TEXTE SOURCE >>
Fort heureusement, il n’y a pas que le « politique » ou le « financier » qui rentre désormais en ligne de compte. L’autre paramètre est la montée en puissance de solutions alternatives industrielles avec les projets SCAF ou Tempest par exemple, certes encore embryonnaires et parfois chaotiques. Par cette décision, l’Espagne est précurseur et a montré la voie à suivre, même si le chemin sera long et semé d’embûches. Une défense européenne indépendante est à ce prix. Le temps presse car Poutler ne nous attendra pas et l’Amérique, quel que soit l’hôte de la Maison Blanche, aura de moins en moins l’envie de sacrifier ses boys pour une cause qui n’est désormais plus la leur.
Lors de l’annonce de la non commande de F35B, je me posais la question de l’avenir de leur porte-aéronefs, j’ai la réponse, merci.

DONNÉES FOURNIES >>
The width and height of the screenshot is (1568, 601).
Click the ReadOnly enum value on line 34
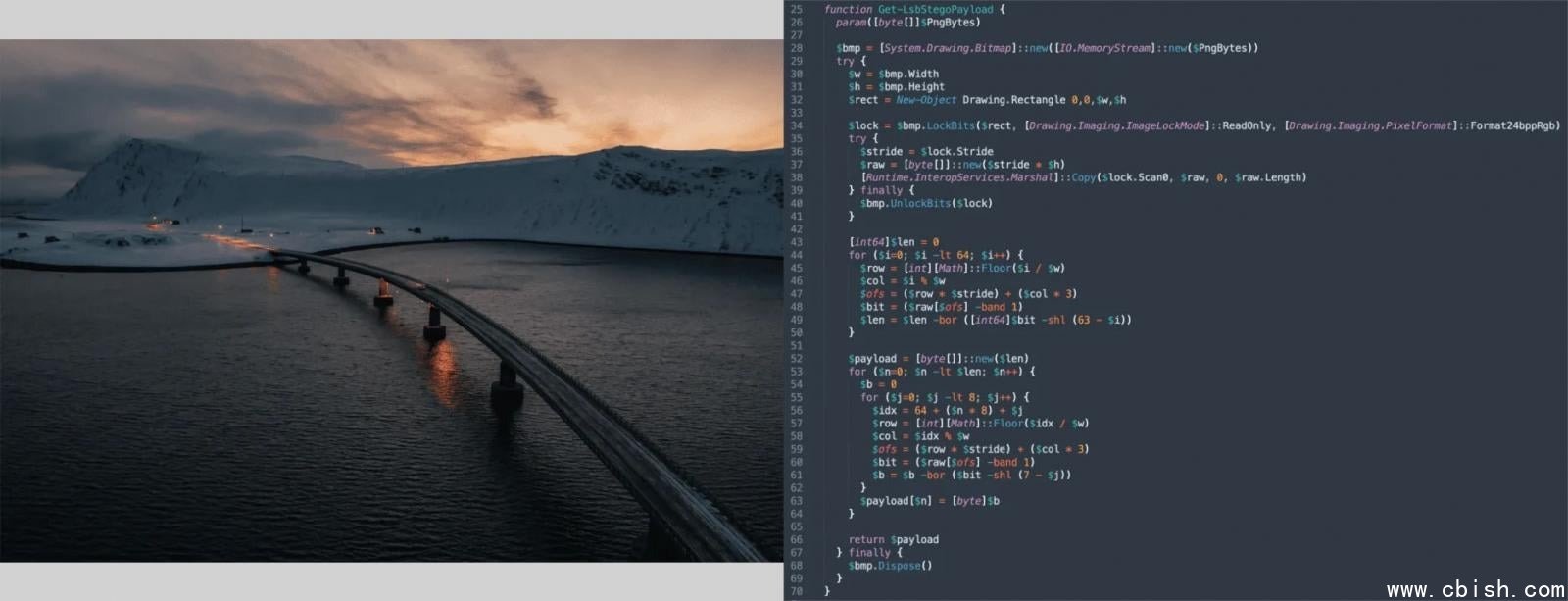(x=1248, y=125)
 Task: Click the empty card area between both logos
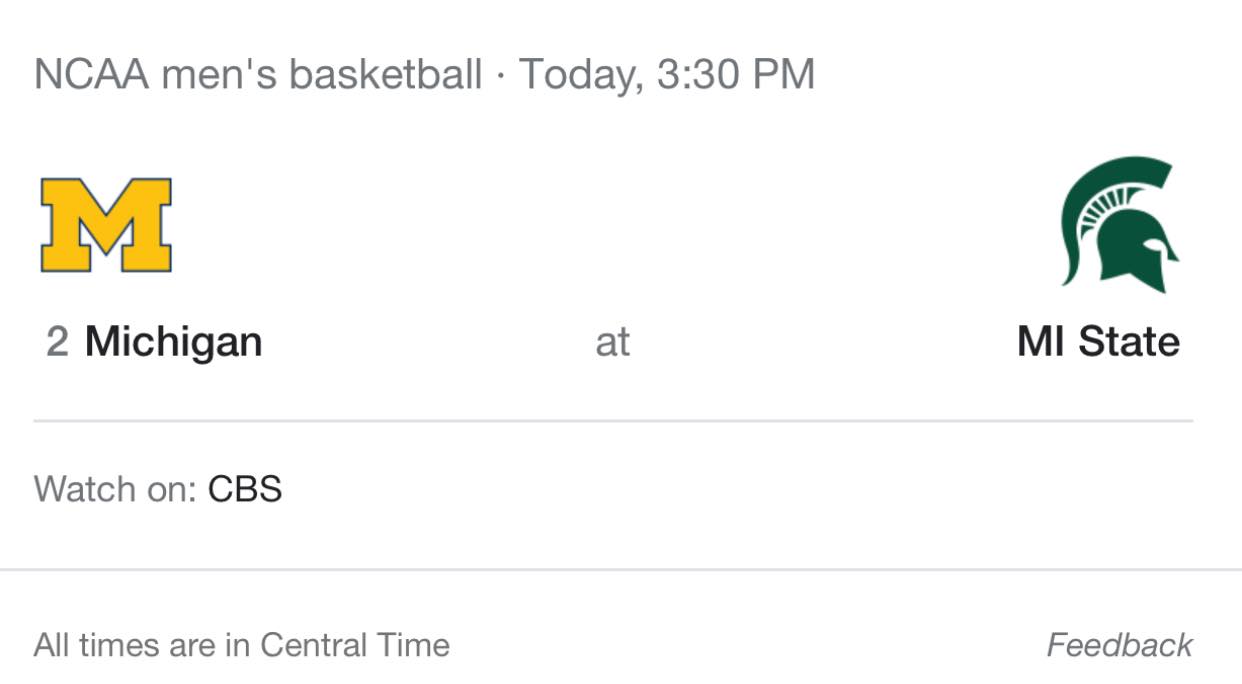pos(612,225)
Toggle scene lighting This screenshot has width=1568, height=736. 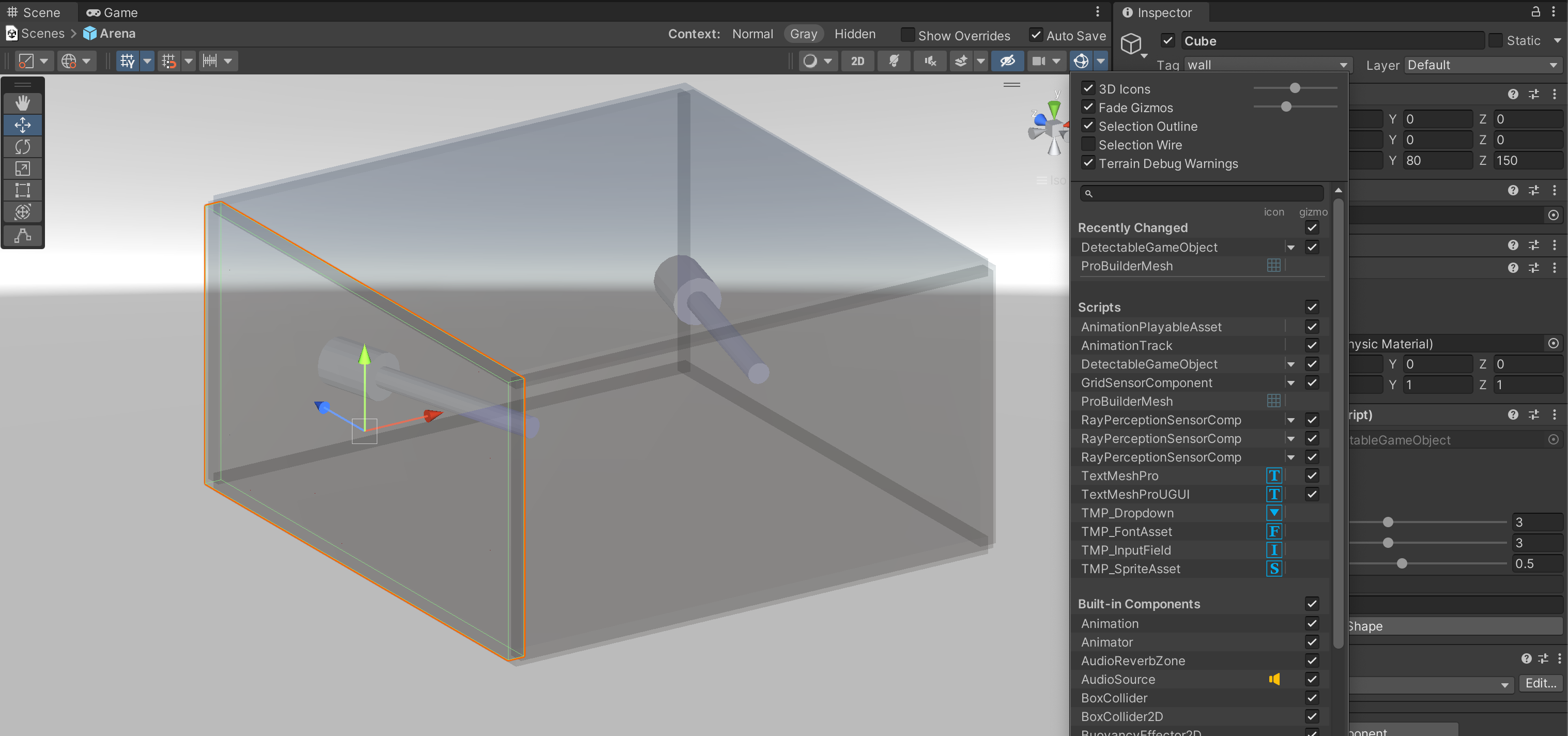894,61
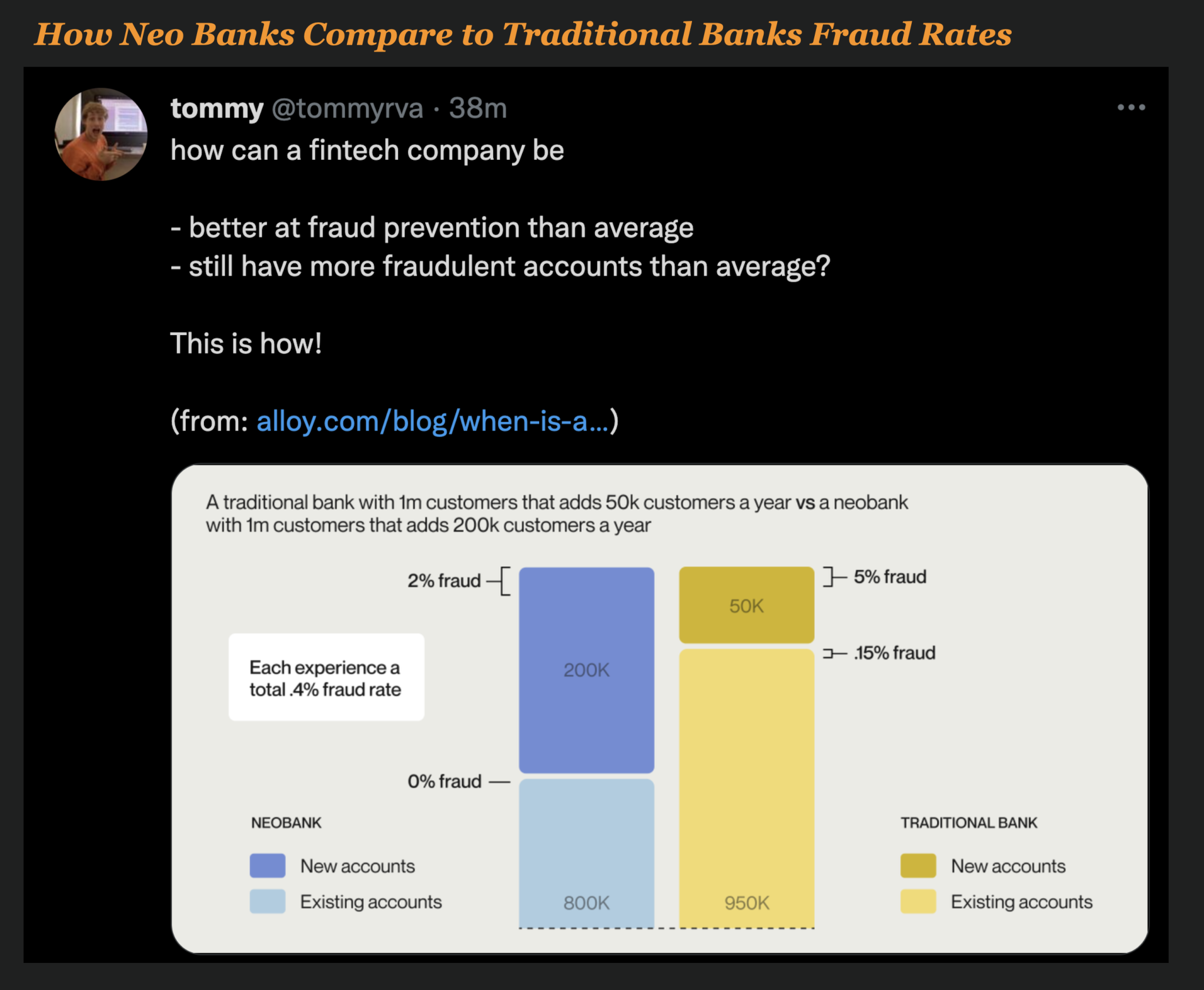Toggle the 0% fraud baseline marker
This screenshot has height=990, width=1204.
444,781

CONSIGNES >>
1 - Répondez aux questions suivantes à partir du texte sur la défense européenne :
(a) Quels projets sont cités comme solutions alternatives industrielles ?
(b) Quel pays est présenté comme précurseur ?
(c) Quel appareil n'a finalement pas été commandé, d'après la dernière phrase ?
2 - Relevez, dans leur ordre d'apparition, tous les noms propres et sigles du texte sur la défense européenne.
3 - Prolongez le texte sur la défense européenne après sa dernière phrase.

CORRIGÉ >>
1 -
(a) Les projets SCAF et Tempest.
(b) L'Espagne.
(c) Le F35B.

2 - SCAF, Tempest, Espagne, Poutler, Amérique, Maison Blanche, F35B

3 -
L’intérêt d’une chasse embarquée est la projection de force. L’Espagne fait visiblement le choix de renoncer à cette projection pour se concentrer sur la défense de son territoire (et du territoire Otanien). L’avenir dira si c’est un bon choix.
Est-ce qu’ils ont prévus d’augmenter leur capacité de ravitaillement en vol pour compenser la perte de projection? Un chasseur terrestre actuel peut aller très loin si on le ravitaille, ce qui compense en partie la perte de projection du porte-avion.
Autre question : Je sais que le concept SCAF n’est visiblement pas vraiment défini mais sait-on si il est prévu pour décoller d’un Catobar? La France veut que le chasseur SCAF soit embarqué. Il serait VTOL?